Nilsson agreed to “waive all [her] legal rights and causes of action to the extent that the Mesa, Arizona, Police Department investigation (for purposes of evaluating [her] suitability or application for employment) . . . violate[d] or infringe[d] upon . . . [her] legal rights and causes of action . . .” In addition, Nilsson: [A]gree[d] to hold harmless and release from liability under any and all possible causes of legal action the City of Mesa, Arizona Police Department, their officers, agents, and employees for any statements, acts, or omissions in the course of the investigation into [her] background, employment history, health, family, personal habits and reputation.
Ultimately, Nilsson was denied employment allegedly based on a negative psychological evaluation. She sued under the ADA, Title VII (for retaliation) and state law.
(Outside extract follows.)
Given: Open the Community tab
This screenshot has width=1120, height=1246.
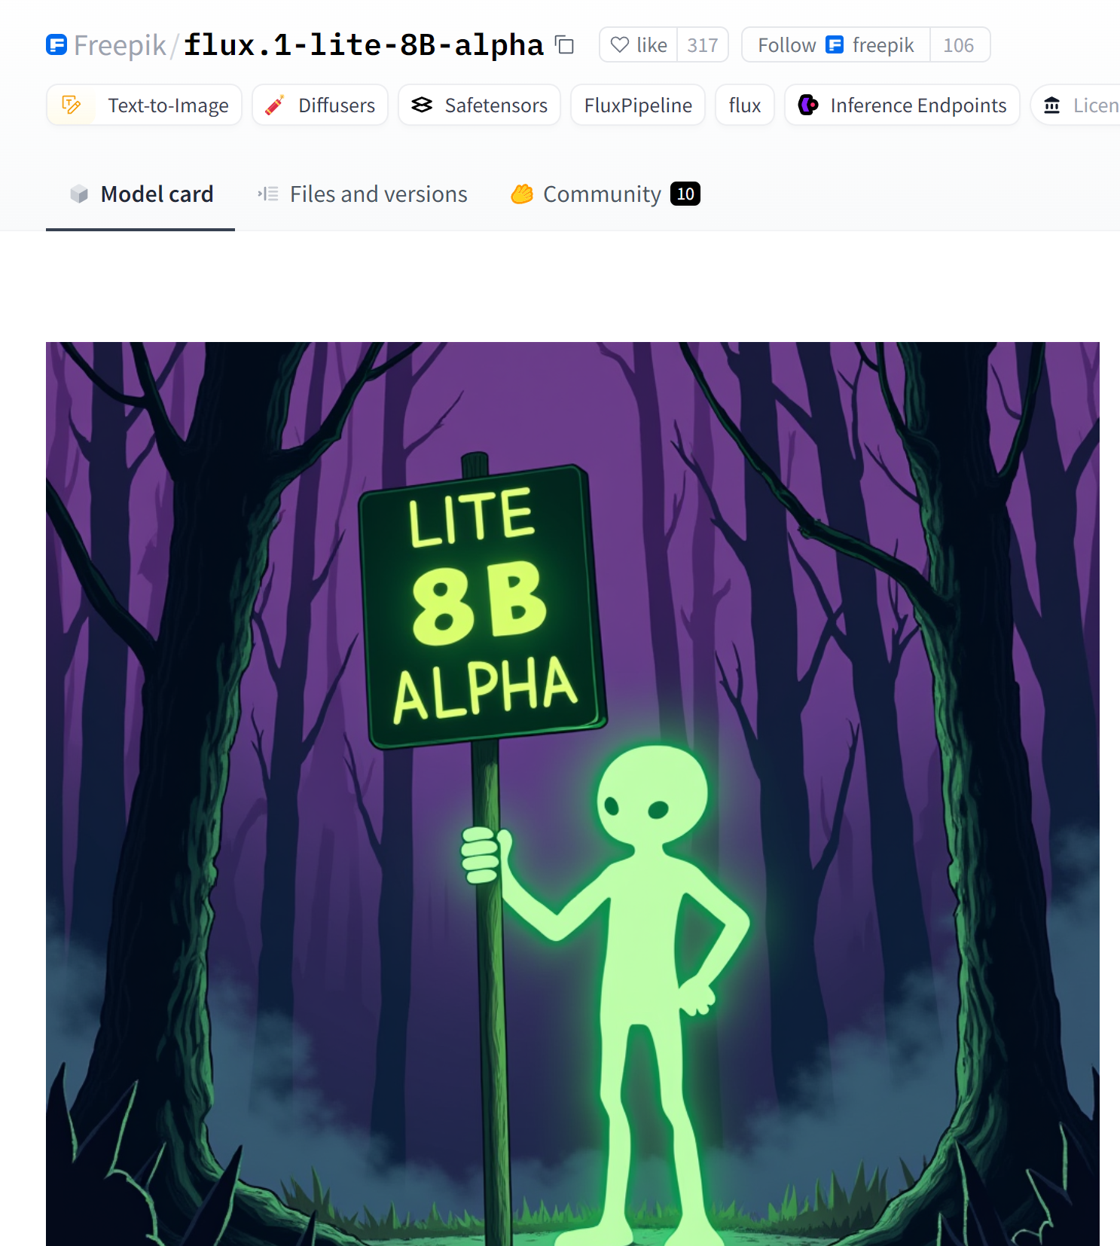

The Court of Appeals held that the ADA claim, based on denial of employment due to a mental disability, was barred by the release. However, the court said that the Title VII claim was different. The release covered the entire background and investigation process, but did not cover the interview. Nilsson claims Mesa asked improper questions about a prior EEOC proceeding. That claim was permitted to proceed to the merits. (The Ninth Circuit then said summary judgment was properly granted).
Of note, the opinion does not discuss the Fair Credit Reporting Act and its potential effect on the case. In addition, the Court first analyzed whether Nilsson knowingly and voluntarily released the claims. The Court found Nilsson had the necessary education and experience to sign the release. The release also advised her to consult with counsel if she did not understand it.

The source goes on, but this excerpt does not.